Two recent studies have identified gene variants and mutations that significantly increased the likelihood of schizophrenia, alcoholism, and bipolar disorder development.
In a July 22 study published online in Nature, investigators observed the genome of 36,989 schizophrenia patients and 113,075 controls. The researchers highlighted 108 relevant loci, 83 of which had not been studied prior.
“By studying the genome, we are getting a better handle on the genetic variations that are making people vulnerable to psychiatric disease,” Thomas Insel, director of the National Institute of Mental Health, which institute helped fund the study, said in a statement. “Through the wonders of genomic technology, we are in a period in which, for the first time, we are beginning to understand many of the players at the molecular and cellular level.”
The investigators reported a notable association between the disorder and the region of the genome that holds DRD2, the target of all effective schizophrenia medications. Furthermore, the researchers found that the genes implicated were associated with malfunctioning in glutamatergic synaptic and calcium channel function.
Their findings supplemented previous research in Psychiatric Genetics conducted by University College London (UCL), which associated a variation in the metabolic glutamate receptor 3 gene (GRM3) with alcoholism, schizophrenia, and bipolar disorder. In the Nature study, GRM3 was the only gene out of 108 highlighted for which a specific mutation was associated with schizophrenia.

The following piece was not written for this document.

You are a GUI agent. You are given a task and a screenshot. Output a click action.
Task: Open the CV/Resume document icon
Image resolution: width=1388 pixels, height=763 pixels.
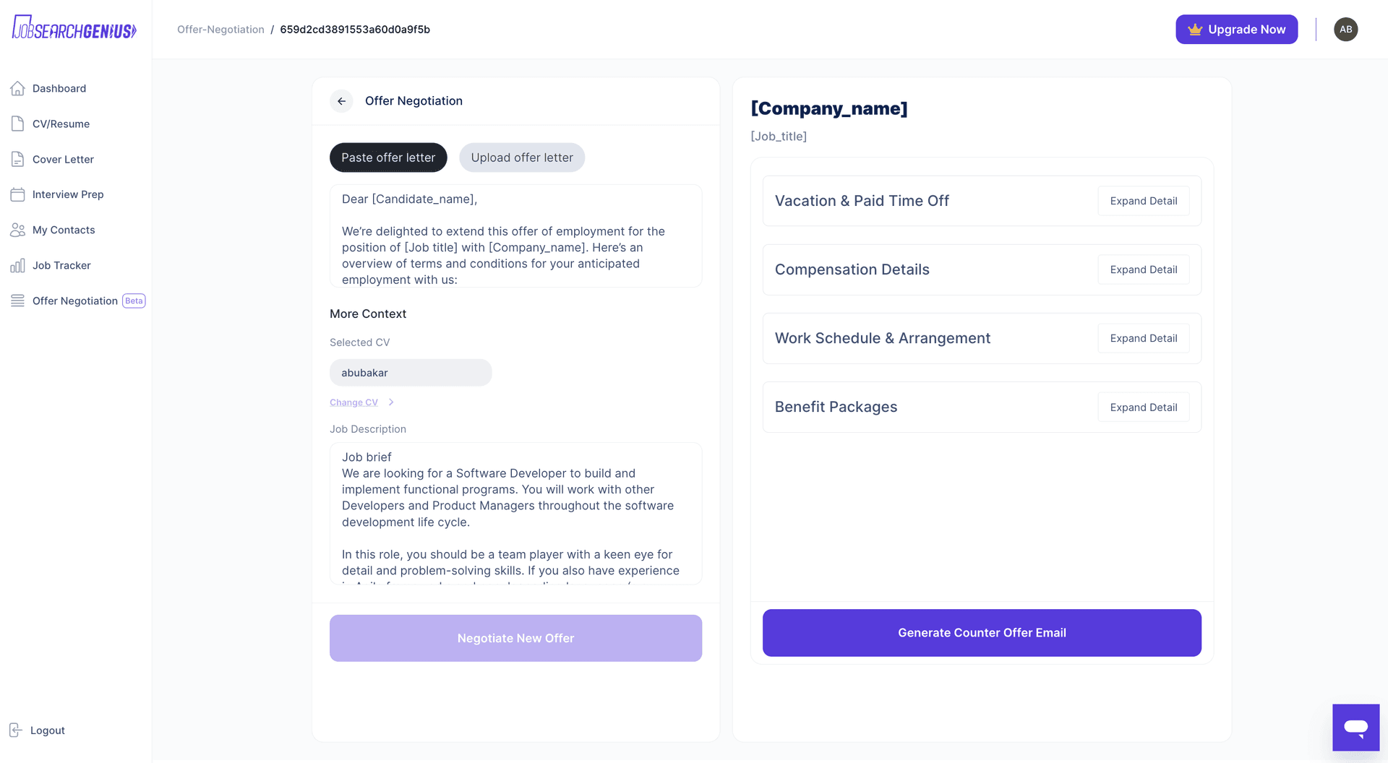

With the variant present in one of 200 individuals, the Psychiatric Genetics study found carriers of the GRM3 variant had a 3-fold risk of developing bipolar disorder, and the same mutation doubled to tripled the occurrence of schizophrenia or alcoholism, according to a UCL release.
Based on their findings, Andrew McQuillin, PhD, head of the UCL Molecular Psychiatry team for the previous study pointed out that other studies have attempted to treat schizophrenia by targeting glutamate receptors. However, treating patients with GRM3 mutations may produce more worthwhile results.
“Overall I expect we will see increased interest in drugs against both glutamate receptors and calcium channels as a result of the research,” he said in a statement.
Professor David Curtis of UCL’s Psychiatry Department, and a contributor of both studies claimed the results could help find the next big drug for treating mental illness.
“The work opens up new ways to prevent and treat mental illnesses by revealing the mechanisms involved in their development,” he said in a statement. “The result for GRM3 from the consortium is particularly compelling, as the odds of this occurring by chance are only one in a billion.”